** BEGIN Text shown **
# Toro 51992 won't start (made by Homelite for Toro)



## rirusshob (Jun 6, 2010)

I cannot get it to start at all. 
Air Filter looks just dandy.
No leaks.
Spark plug looks fine.
Everything seems as it should.

The only other info I have:
Engine Displacement-25cc
Family-6HCPS.0254AG

Parts manual
hxxp://powerparts.homedepot.com/MANUALS/TORO/3354-726.PDF

The spark is fine, checked it while spark plug was out and it ignited the gasoline just fine.

With the spark plug in it just does not even sputter to turn on.

It seems that when I pull on the starter recoil several times gas sprays out of the carburetor air intake.

Any ideas?

Thanks.-


----------



## 30yearTech (Sep 14, 2006)

Check the exhaust for restriction. A plugged spark arrestor screen or possibly carbon build up in the exhaust port.


----------



## rirusshob (Jun 6, 2010)

Thank you so for the information.

I took off the muffler, cleaned everything out, the spark arrestor screen was fairly clean, some carbon in the channel, cleaned out.

Tried it without the muffler and ... nothing ... not even a sputter, really has me baffled. :drunk:

Any other possibilities?

Thanks again.


----------



## glenjudy (Aug 26, 2006)

rirusshob said:


> I.....The spark is fine, checked it while spark plug was out and it ignited the gasoline just fine.
> 
> Any ideas?
> 
> Thanks.-


fwiw, IPL looks more like an ECHO...
checked it while spark plug was out......
how did it ignite???

have you tried new plug ????


----------



## rirusshob (Jun 6, 2010)

Tried several new plugs. RC4J, and RCJ6Y, I even tried a E3.12 Diamond Fire.




> how did it ignite???


I took the Spark plug out attached it to the cable placed it touching the cylinder head (spark plug thread) sprayed stating fluid on it, pulled the cord and it ignited the fluid.

I set the gap to 0.28 and it gives a nice spark jump. But it just does not even sputter when assembled.

Also Disconnected the Fuel Line. Emptied the Carb, sprayed some Starting fluid in carburator and NOTHING .... no sputter what so ever.


----------



## glenjudy (Aug 26, 2006)

how much compression does it have??


----------



## rirusshob (Jun 6, 2010)

The compression taken up to max in three pulls is 80 lbs sq in.


----------



## 30yearTech (Sep 14, 2006)

glenjudy said:


> fwiw, IPL looks more like an ECHO...


Nope! That's not an Echo, it is a Homelite.

80 lbs is border line on the compression. Try a few drops of oil in the cylinder and then see if it will fire off, the oil will help boost the compression temporarily and if it starts and runs for a few seconds this way. You can safely assume that the compression is too low. Another thing to check for is a massive air leak into the crankcase.

Best of Luck... :thumbsup:


----------



## hankster (Jan 1, 1998)

80psi is too low.


----------



## rirusshob (Jun 6, 2010)

I tried the drops of Oil but only got it to go to 90psi, and by your replies I figure that I need to replace at least the Piston Ring to see if I can get the PSI up.

What do you guys think?

Thanks.


----------



## 30yearTech (Sep 14, 2006)

Parts for this trimmer may not be overly expensive, but it still may not be a cost effective repair. Generally if the ring has significant wear, then there will be wear in the cylinder as well.
** END Text shown **
** BEGIN Data segment **
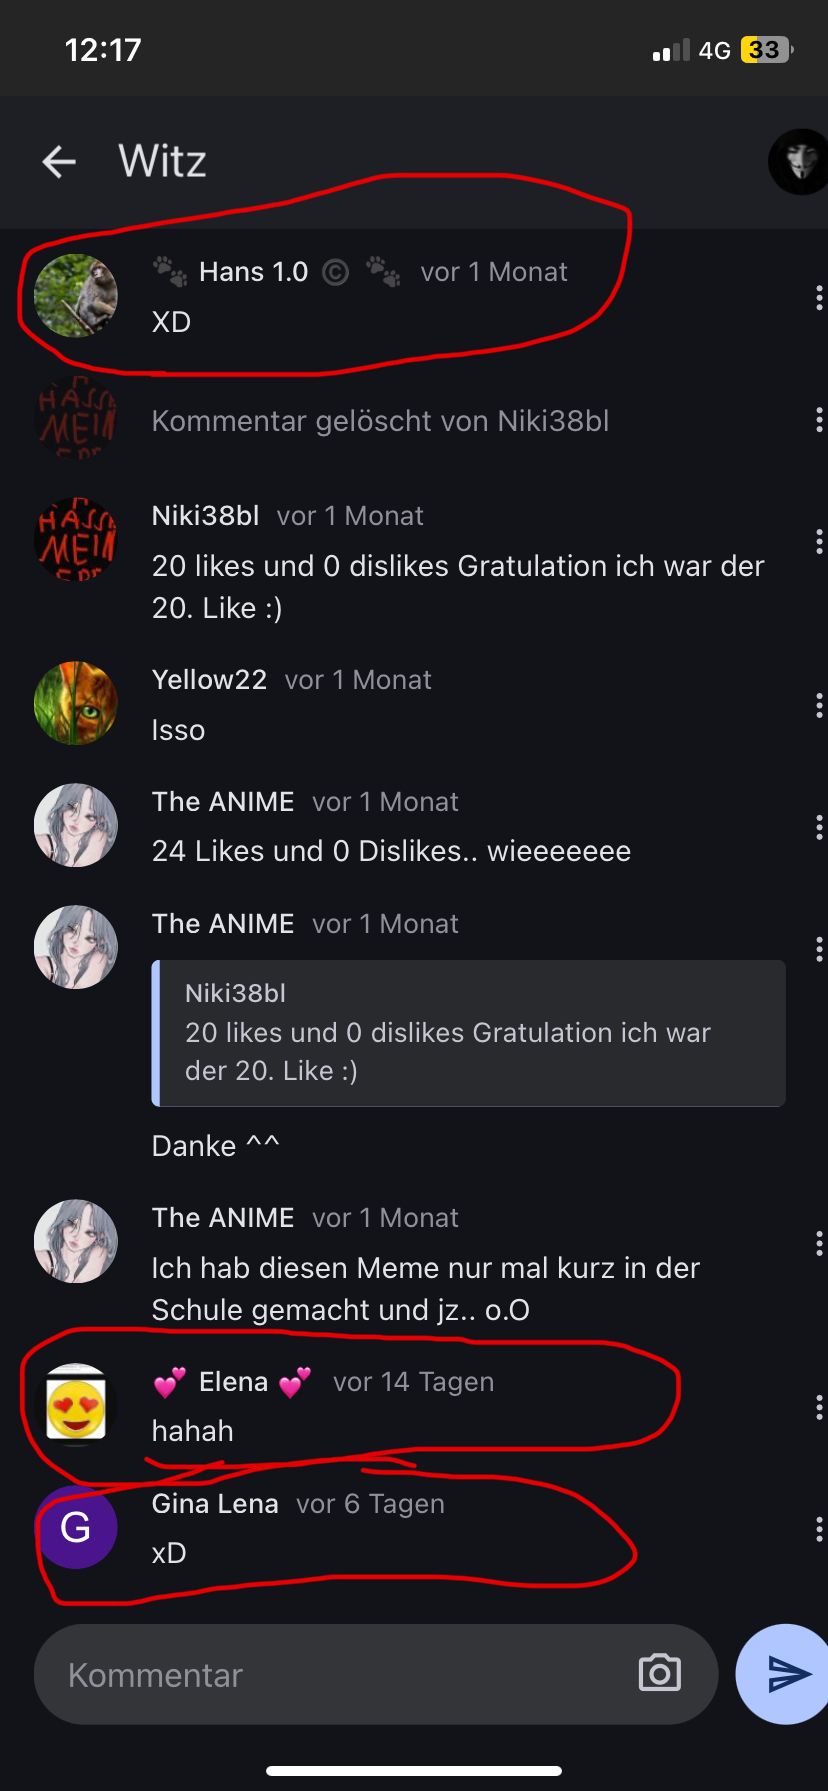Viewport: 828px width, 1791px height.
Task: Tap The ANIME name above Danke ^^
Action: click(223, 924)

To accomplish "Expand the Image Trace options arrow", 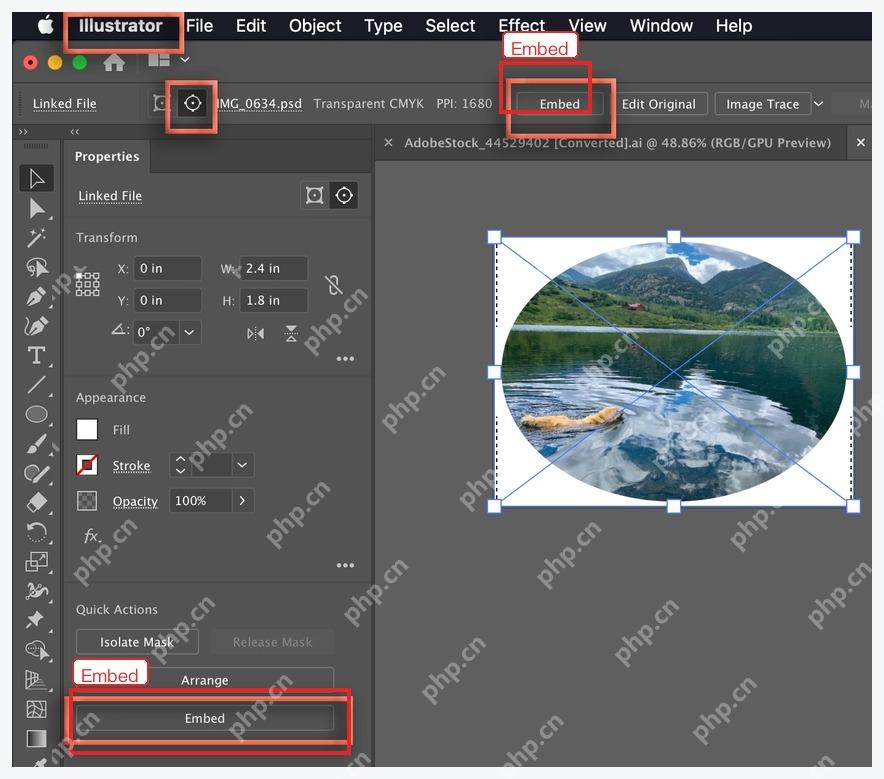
** END Data segment **
## What is asked
1. In the Toro trimmer thread above, what compression reading did the owner report after three pulls?
2. State whether each statement agrees with the Toro trimmer thread above, and quote the deciding words:
(a) The spark arrestor screen was found to be heavily clogged.
(b) One reply identified the unit as a Homelite rather than an Echo.
(c) Adding drops of oil raised the compression reading to 90 psi.
3. Reproduce the Toro trimmer thread above from "Everything seems as" to "carburetor air intake.".

## Answers by task
1. 80 lbs per square inch.

2.
(a) No: "the spark arrestor screen was fairly clean"
(b) Yes: "Nope! That's not an Echo, it is a Homelite."
(c) Yes: "I tried the drops of Oil but only got it to go to 90psi"

3.
Everything seems as it should.

The only other info I have:
Engine Displacement-25cc
Family-6HCPS.0254AG

Parts manual
hxxp://powerparts.homedepot.com/MANUALS/TORO/3354-726.PDF

The spark is fine, checked it while spark plug was out and it ignited the gasoline just fine.

With the spark plug in it just does not even sputter to turn on.

It seems that when I pull on the starter recoil several times gas sprays out of the carburetor air intake.